What is your Hope and Fear?

  1. What is your HOOK?


Your hook is what sets up your question and the connected hope and fear right at the start of your memoir. Look at your list of Heart Clutching Moments and find one which will be best to draw your reader into your story. It doesn’t have to be what chronologically happened first. The power of writing is that you get to play around with the order of events to create most suspense and impact. It doesn’t have to be the whole event, just a snippet of it. Then once you’ve set up your question and what is at stake you can go back and fill in the background.

For example

Mary gives birth to a precious baby girl and gets to hold her, but only for a few minutes. Then she is spirited away and a weeping Mary signs away her rights as mother.

Bob is eating his last meal on death row, the priest beside him giving comfort. He starts down the long hallway in chains.

  1. Arrange your key plot points


Look at that HCM list and arrange them after your hook.

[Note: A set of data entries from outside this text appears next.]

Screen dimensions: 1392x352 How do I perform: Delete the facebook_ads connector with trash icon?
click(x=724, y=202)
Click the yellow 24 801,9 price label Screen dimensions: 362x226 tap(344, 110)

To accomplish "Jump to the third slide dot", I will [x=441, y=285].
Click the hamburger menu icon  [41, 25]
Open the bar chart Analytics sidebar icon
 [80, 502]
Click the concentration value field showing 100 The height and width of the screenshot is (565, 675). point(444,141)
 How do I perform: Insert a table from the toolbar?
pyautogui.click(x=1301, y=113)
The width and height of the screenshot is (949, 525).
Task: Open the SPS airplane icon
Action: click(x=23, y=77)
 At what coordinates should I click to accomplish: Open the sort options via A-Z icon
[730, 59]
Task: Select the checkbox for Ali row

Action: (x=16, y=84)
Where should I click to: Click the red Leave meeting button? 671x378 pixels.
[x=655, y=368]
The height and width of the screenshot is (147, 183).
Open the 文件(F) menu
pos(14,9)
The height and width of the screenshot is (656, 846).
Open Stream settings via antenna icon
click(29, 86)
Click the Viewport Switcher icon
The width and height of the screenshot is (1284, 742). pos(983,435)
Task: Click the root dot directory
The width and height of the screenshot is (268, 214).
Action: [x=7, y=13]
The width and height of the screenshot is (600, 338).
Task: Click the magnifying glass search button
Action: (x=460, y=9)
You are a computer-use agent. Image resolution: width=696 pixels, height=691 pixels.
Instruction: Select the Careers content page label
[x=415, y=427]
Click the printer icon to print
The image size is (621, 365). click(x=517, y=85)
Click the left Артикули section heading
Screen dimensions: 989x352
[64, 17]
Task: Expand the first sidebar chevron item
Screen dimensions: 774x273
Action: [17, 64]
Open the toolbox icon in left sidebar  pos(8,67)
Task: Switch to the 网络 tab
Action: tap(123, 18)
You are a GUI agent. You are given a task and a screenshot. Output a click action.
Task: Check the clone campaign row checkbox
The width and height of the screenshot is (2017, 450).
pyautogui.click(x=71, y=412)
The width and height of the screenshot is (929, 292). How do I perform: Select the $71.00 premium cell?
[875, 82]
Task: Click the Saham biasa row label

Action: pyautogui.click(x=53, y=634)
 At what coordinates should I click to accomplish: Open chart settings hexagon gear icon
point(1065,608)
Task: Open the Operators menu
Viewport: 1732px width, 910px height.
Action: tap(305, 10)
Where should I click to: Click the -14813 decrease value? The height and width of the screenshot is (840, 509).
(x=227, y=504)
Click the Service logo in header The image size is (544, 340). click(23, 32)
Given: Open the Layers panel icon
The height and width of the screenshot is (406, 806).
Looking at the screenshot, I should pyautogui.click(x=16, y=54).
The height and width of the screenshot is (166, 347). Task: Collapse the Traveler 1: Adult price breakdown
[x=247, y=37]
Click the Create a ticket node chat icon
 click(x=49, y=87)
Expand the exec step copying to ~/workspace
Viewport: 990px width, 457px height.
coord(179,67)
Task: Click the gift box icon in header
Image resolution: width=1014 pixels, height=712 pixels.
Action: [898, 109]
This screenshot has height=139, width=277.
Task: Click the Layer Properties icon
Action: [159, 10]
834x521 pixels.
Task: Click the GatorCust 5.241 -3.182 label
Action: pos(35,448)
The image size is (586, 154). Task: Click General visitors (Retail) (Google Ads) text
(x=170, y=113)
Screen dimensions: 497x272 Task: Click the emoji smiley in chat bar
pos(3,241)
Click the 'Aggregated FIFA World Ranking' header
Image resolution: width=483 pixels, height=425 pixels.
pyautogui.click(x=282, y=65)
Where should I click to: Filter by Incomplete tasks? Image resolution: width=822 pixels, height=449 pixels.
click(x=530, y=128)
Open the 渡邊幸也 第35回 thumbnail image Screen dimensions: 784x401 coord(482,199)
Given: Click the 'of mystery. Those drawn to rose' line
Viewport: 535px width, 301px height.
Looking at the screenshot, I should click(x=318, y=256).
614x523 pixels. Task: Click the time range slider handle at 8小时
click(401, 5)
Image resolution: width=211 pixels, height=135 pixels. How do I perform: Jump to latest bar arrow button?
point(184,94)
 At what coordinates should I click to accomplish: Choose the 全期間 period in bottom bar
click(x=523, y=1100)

You can list them chronologically but make sure there is movement between your hope and fear in each one. Build to your most impactful moment as your climax. And make sure that you have some kind of satisfying conclusion – even if it’s sad.

For example

Mary gives birth etc

Mary at the graveside of her husband who she never told about her secret child – now she is free to look for her.

Mary tells her son about her search. Son says, “She won’t want to see you.”

Mary finds old papers and begins search.

Mary finds orphanage but records were lost.

Mary finds alternate clues – her daughter has been searching for her

Mary gets sick – she may die before she finds her daughter – search intensifies.

Mary finds an address – in the same state!

Mary’s son kicks up stink – why are you doing this? It’s too stressful! You’re sick!

Mary makes a tentative phone call – gets her daughter’s husband

Mary’s illness worsens.

Mary’s daughter arrives on her doorstep and they reunite tearfully and joyfully.

Mary’s son reacts badly.

Mary’s daughter is a doctor and heals Mary and all family is happy and harmonious!


Now real life isn’t usually so orderly, nor does it have neat closed off endings, but for the purpose of your memoir you’re going to have to find a satisfying point to stop where the main quest or question has been resolved.

These exercises can be done after you’ve already completed a draft or even better, before you start the big job of writing it. If you can write to a structure that is already moving between hope and fear, then your job is halfway done.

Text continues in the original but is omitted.